Growth phenotypes of S. mutans UA159 (wild type) and two htrA-disrupted mutants, SAB2 (polar) and SAB2-13 (nonpolar). (A) Growth curves grown in BHI broth at 37°C (top) and 42°C (bottom). The data shown are from a single experiment representative of three independent experiments. (B) Adhesive films formed on the bottom of the glass test tubes. After being grown in BHI at 37°C for 1 day, the culture broths were removed.

FIG. 4.

Biofilm formation of S. mutans UA159 (wild type) and SAB2 in BM medium supplemented with glucose (BM-glucose) or sucrose (BM-sucrose) at a final concentration of 20 mM. Biofilm was assayed on polystyrene microtiter plates, stained by using crystal violet (A) and quantified by adding ethanol/acetone mix (B).

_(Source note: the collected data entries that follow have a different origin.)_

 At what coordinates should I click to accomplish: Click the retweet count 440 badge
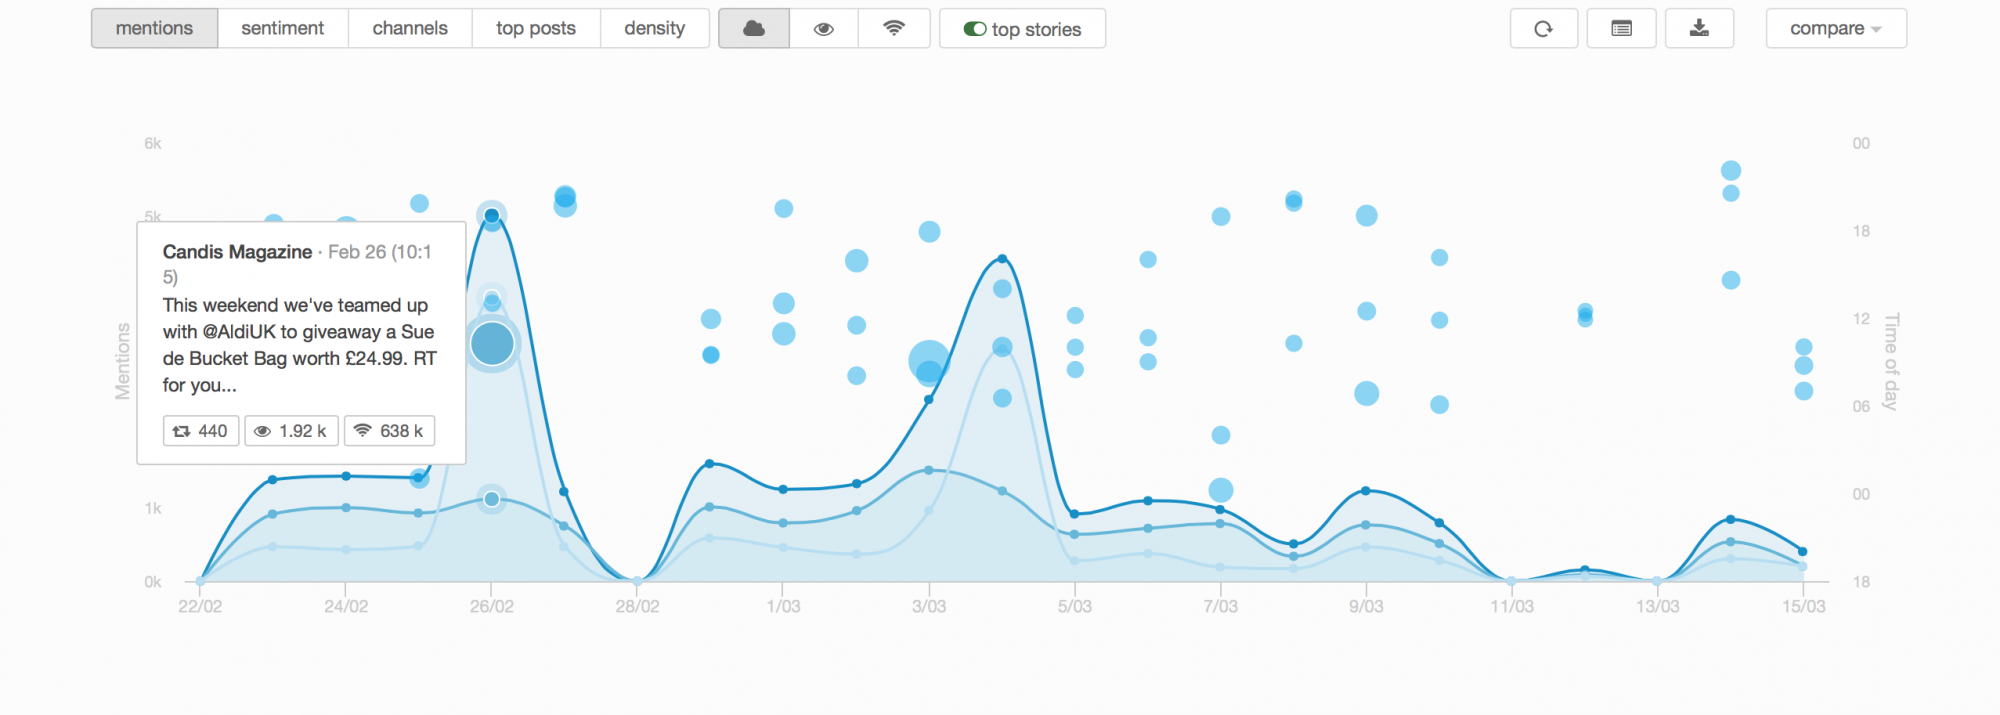point(201,431)
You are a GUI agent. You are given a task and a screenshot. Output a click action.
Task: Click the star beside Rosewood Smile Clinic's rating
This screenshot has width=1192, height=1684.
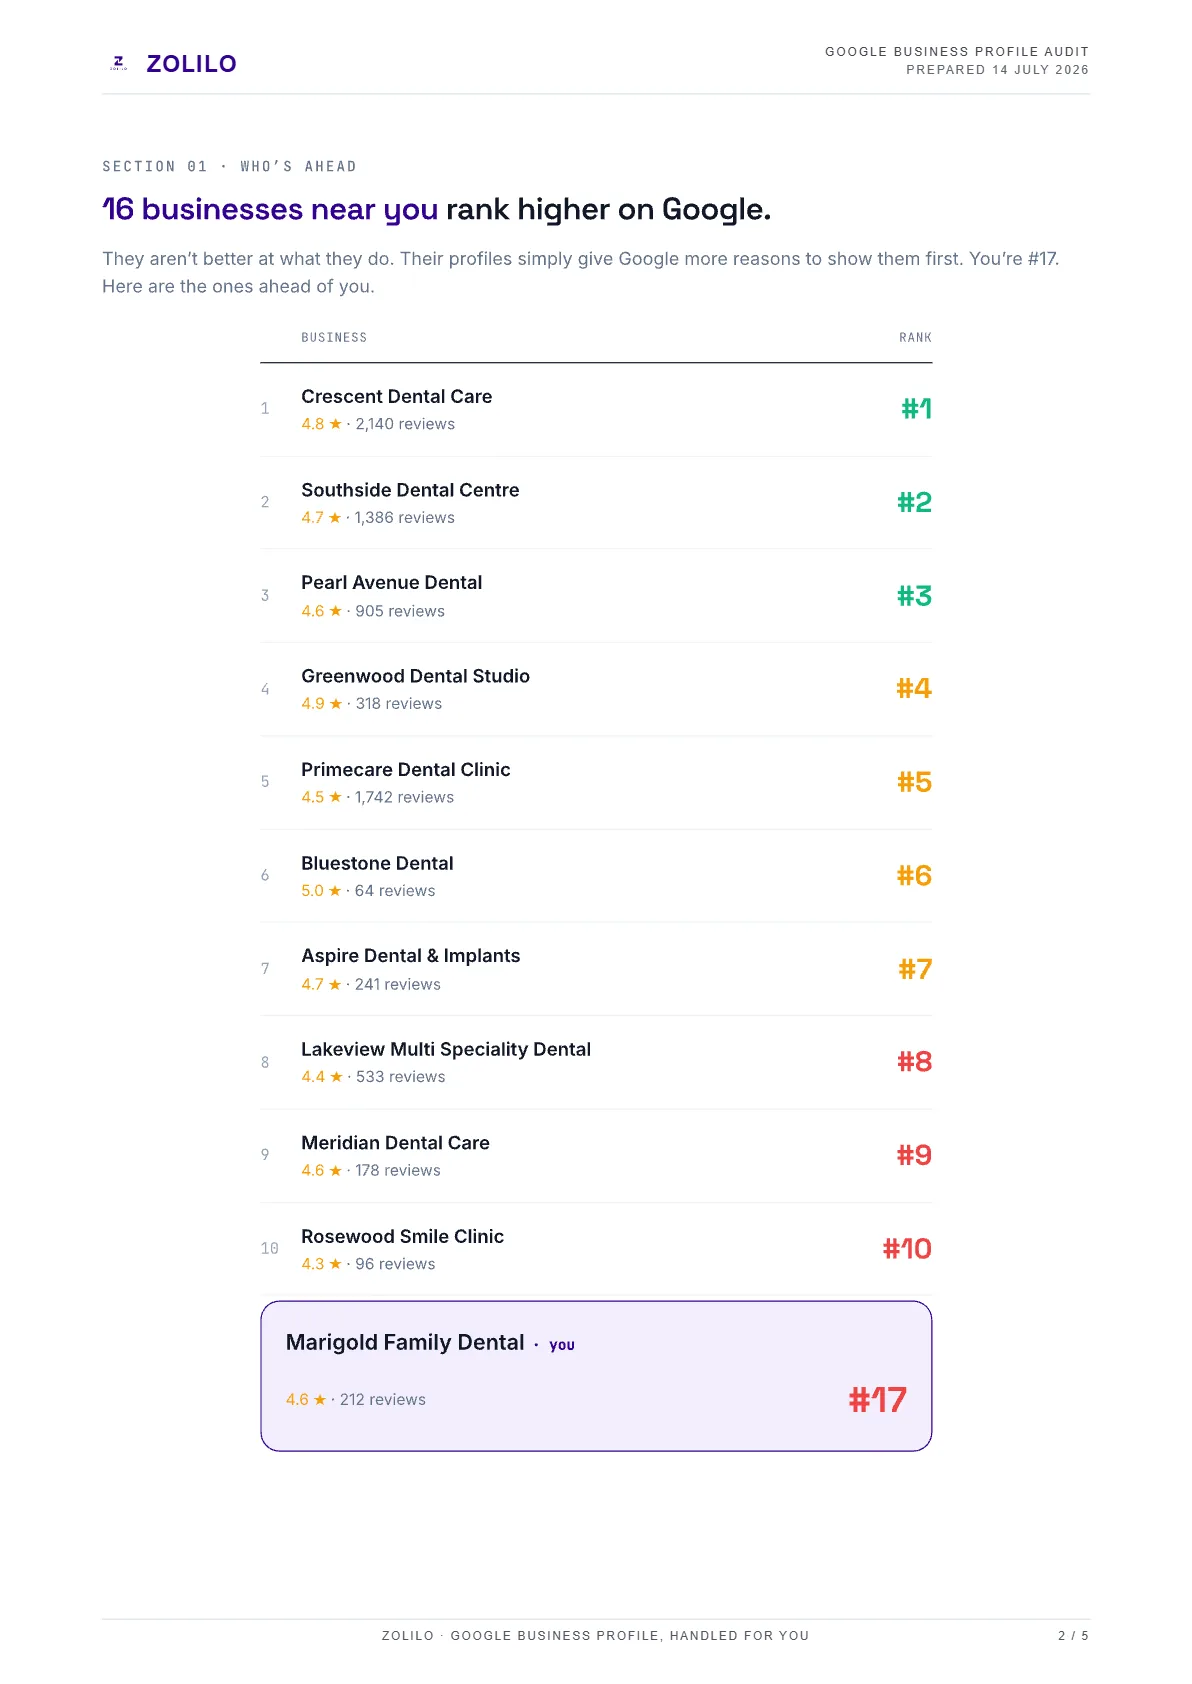pos(336,1264)
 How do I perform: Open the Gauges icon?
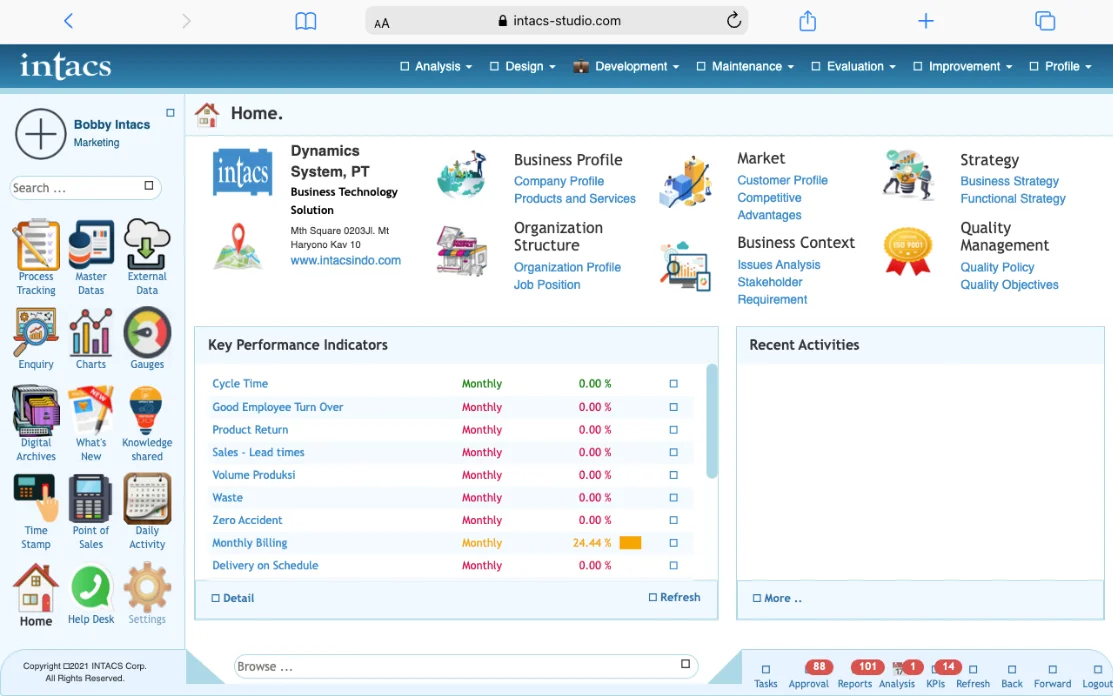click(147, 334)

See the text for more details. Data are representative of no fewer than three separate experiments. The error bars represent standard deviations.

FIG. 5.

Effects of complementation with htrA on growth phenotypes. The complemented strain (SAB2C) was constructed by integrating the entire htrA gene into the genome of the mutant strain (SAB2) in a single copy. SAB2C behaved almost identically like the parent strain in terms of growth rate (A), the formation of adhesive films on the bottom of glass test tubes (B), and biofilm formation on polystyrene microtiter plates in BM medium supplemented with sucrose (C). The data shown were obtained from at least three independent experiments. See the text for more details.

FIG. 6.

Transformability of htrA mutants compared to UA159. The S. mutans strains used were UA159 (wild type), SAB2(polar htrA mutant), SAB2-13 (nonpolar htrA mutant), SAB3 (polar spo0J mutant), SAB2C (htrA-complemented strain of SAB2), SAB3C (spo0J-complemented strain), and SAB2Cspo0J (htrA-spo0J-complemented strain of SAB2). Percent transformability was determined by the ratio of the number of transformants and that of the total viable recipients, multiplied by 100. The data shown are means ± standard deviations (error bars) of at least three independent experiments. The transformation was performed in 200-μl culture with or without CSP (5 nmol). See the text for more details.